BEGIN Entries provided

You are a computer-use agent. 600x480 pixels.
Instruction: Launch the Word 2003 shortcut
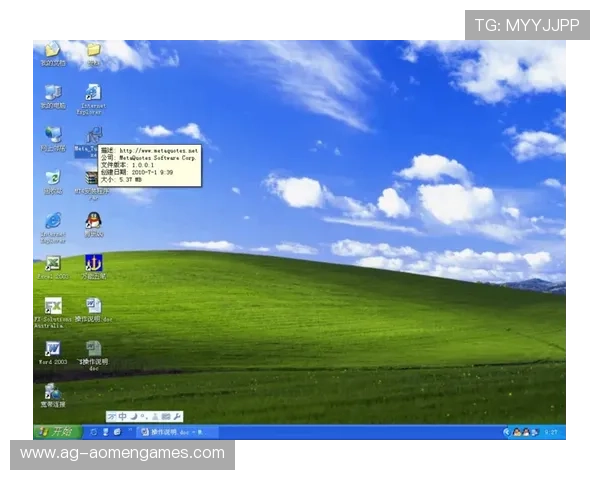[x=52, y=349]
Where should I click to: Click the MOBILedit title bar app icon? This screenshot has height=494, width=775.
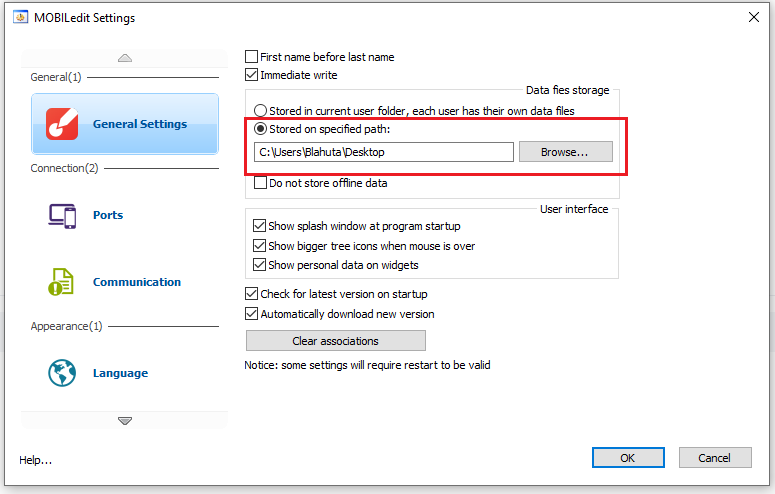click(20, 17)
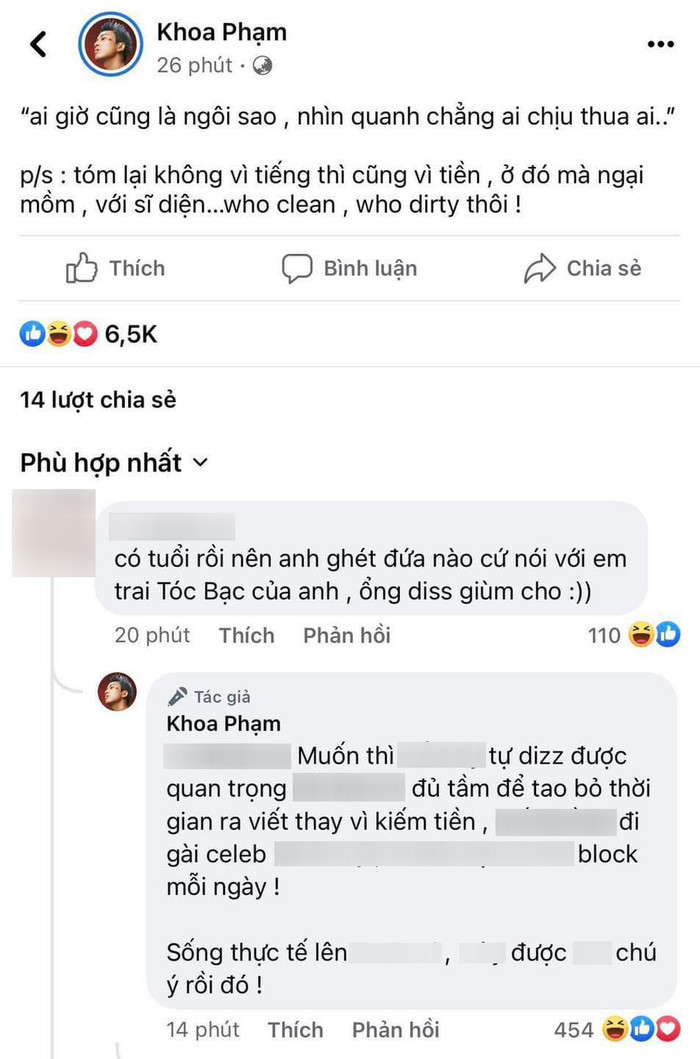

END Entries provided

*Work to complete:*
Line by line, reproduce exactly the lines from the one containing "Instruction: Launch the Word 2003 shortcut" through the final line of the material, both included, leaving every picture out.

*Exercise response:*
Instruction: Launch the Word 2003 shortcut
[x=52, y=349]
Where should I click to: Click the MOBILedit title bar app icon? This screenshot has height=494, width=775.
click(20, 17)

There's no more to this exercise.